= Port Phillip District =

British colony administrative district (1836–1851)

Map of the District when its borders were defined in September 1839

Map of the "Southern or Port Phillip District" in 1840 for Crown Land sale purposes

The Port Phillip District is an historical district that became the present state of Victoria, Australia. Port Phillip District was an administrative division of the Colony of New South Wales from 9 September 1836 until 1 July 1851, when it was separated from New South Wales and became the Colony of Victoria.
==History==
On 9 September 1836, the NSW Colonial Secretary, Alexander Macleay, declared Captain William Lonsdale the "Police Magistrate" of "the location of Settlers on the vacant Crown Lands adjacent to the shores of Port Phillip" (a bay). This position was someone "of which all persons concerned are hereby required to take notice".

In May 1839, Governor George Gipps defined the "Port Phillip District" as "The whole of the Lands comprised in the District lying to the south of the main range, between the Ovens and Goulburns, and adjacent to Port Phillip". In July that year, Colonial Secretary E Deas Thomson announced that Charles La Trobe was the District's "Superintendent", (which was later said by Governor Gipps "to have the powers of a Lieutenant Governor").

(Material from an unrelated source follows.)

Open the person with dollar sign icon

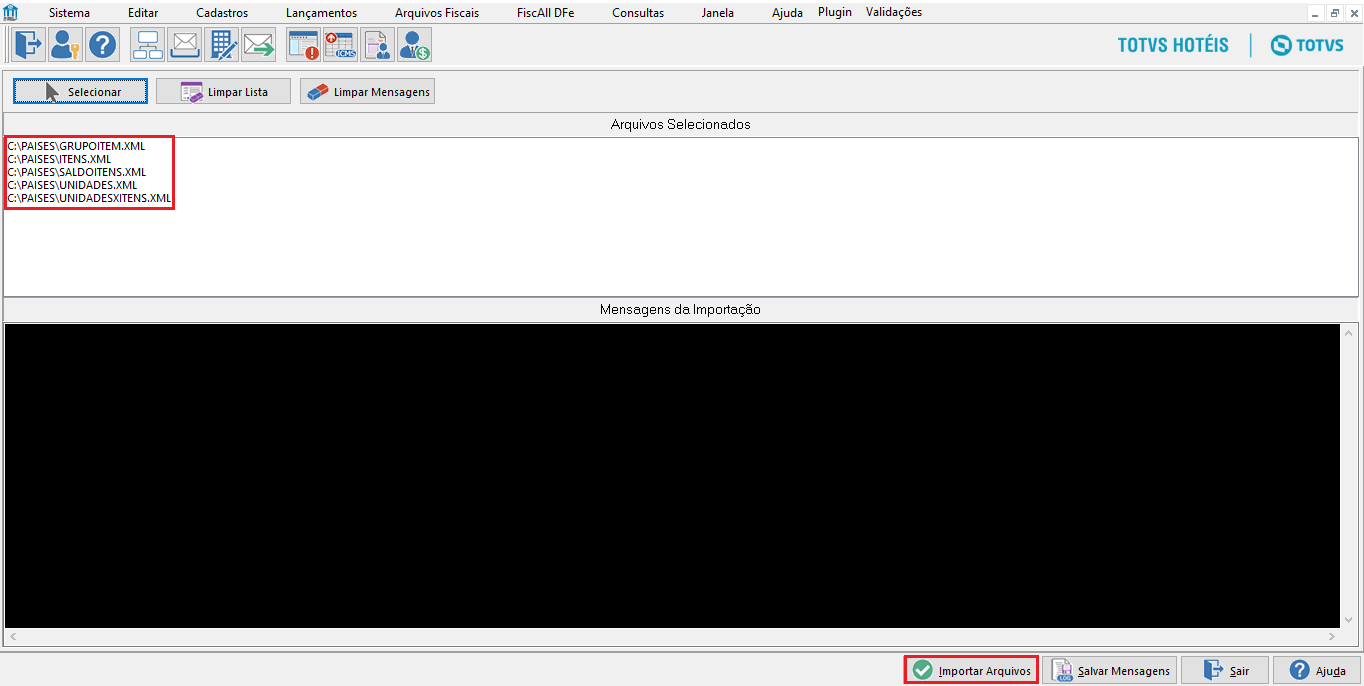(x=414, y=44)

On 10 September, the District was announced in a government notice to be "all that part of the Territory of New South Wales which is bounded on the north by the thirty-sixth degree of south latitude; on the east by the one hundred and forty-sixth degree of east longitude, measuring from the meridian of Greenwich; on the south by the waters of Bass's Straits and the Pacific Ocean, and on the west by the one hundred and forty-first degree of east longitude, from the said meridian of Greenwich". (141°E was the border with South Australia.)

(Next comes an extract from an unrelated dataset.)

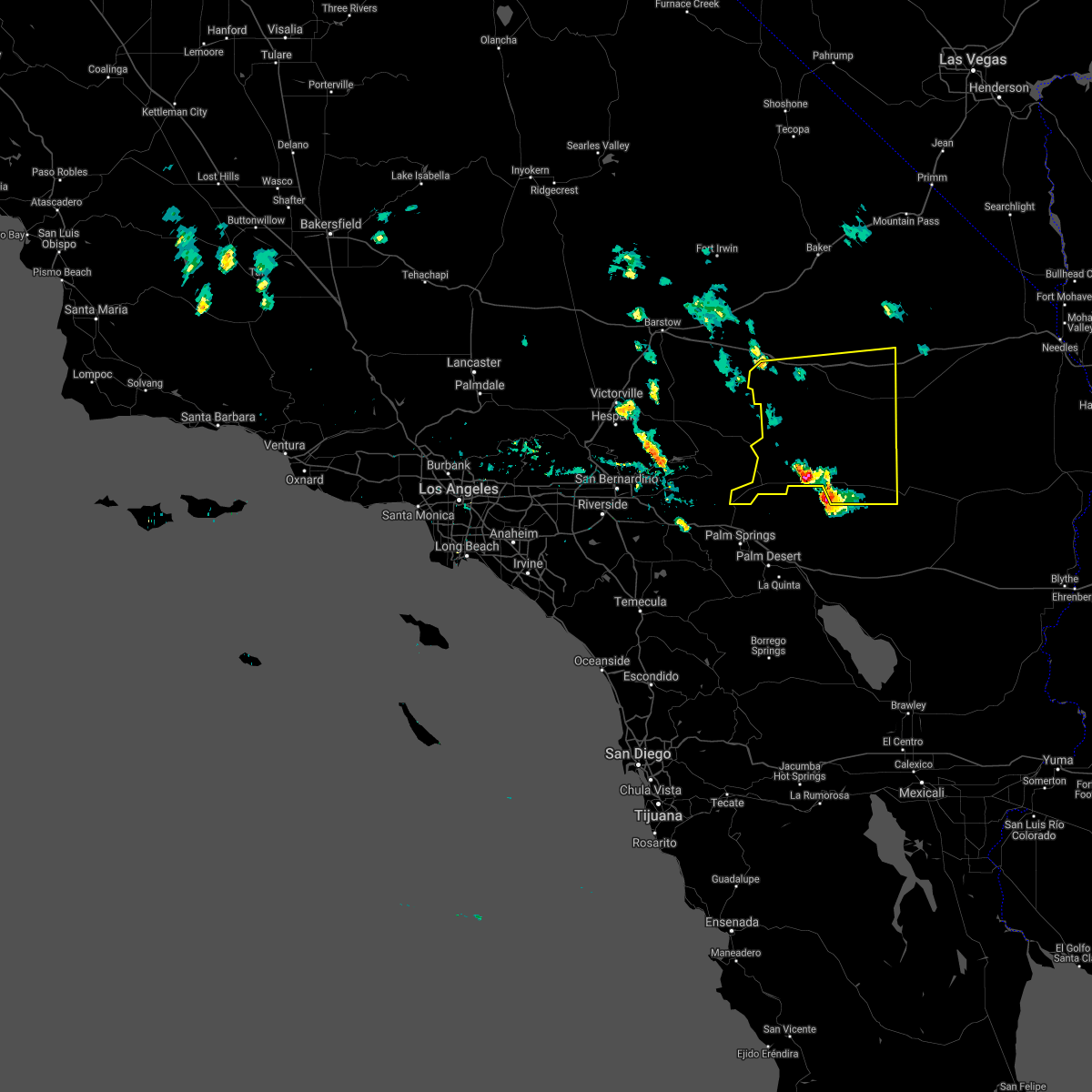Click the Borrego Springs label
This screenshot has width=1092, height=1092.
(768, 645)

Between August 1840 and August 1841, the Port Phillip District Special Surveys occurred, granting large parcels of land.

In December 1840, for the purposes of government land sales, the northern border of the "Southern or Port Phillip District" was defined to follow the course of the Murray and Murrumbidgee Rivers, and from its source to the mouth of the Moruya River. In February 1841, it was announced that this did not change the boundaries of La Trobe's jurisdiction.

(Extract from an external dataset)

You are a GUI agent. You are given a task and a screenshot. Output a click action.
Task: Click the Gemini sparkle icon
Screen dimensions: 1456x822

After extensive opposition in Sydney, including from the Legislative Council, thoughts about the bounds of the district that should be administered from Melbourne were retracted south to follow the Murray River alone.

On 30 July 1842, "An Act for the Government of New South Wales and Van Diemen's Land" was passed, which defined electorates within those colonies. It included "that for the purposes of this Act the boundary of the District of Port Phillip on the North and North-east shall be a straight line drawn from Cape Howe to the nearest source of the River Murray, and thence the course of that River to the Eastern boundary of the Province of South Australia". In January 1843, it was announced that the Town of Melbourne would have one representative in the soon-to-be formed NSW Parliament, while the remainder of the District of Port Phillip would have five. The polling places were to be in Melbourne, Geelong, and Portland.

On 28 February 1843, Governor Gipps proclaimed that the "Southern or Port Phillip District" for land disposal would now be defined as being the Counties of Bourke (Melbourne), Grant (Geelong) and Normanby (Portland). These were the places within La Trobe's territory adjacent to the existing European settlement, and the location of any Crown Land to be sold.

On 1 July 1843, Governor Gipps proclaimed that La Trobe's jurisdiction was now the same as the newly-formed electorate.

==Formation of the Colony of Victoria==

On 1 July 1851, the District was separated from New South Wales under provisions of the Australian Colonies Government Act 1850, and became the Colony of Victoria. This day would be celebrated for many years as "Separation Day."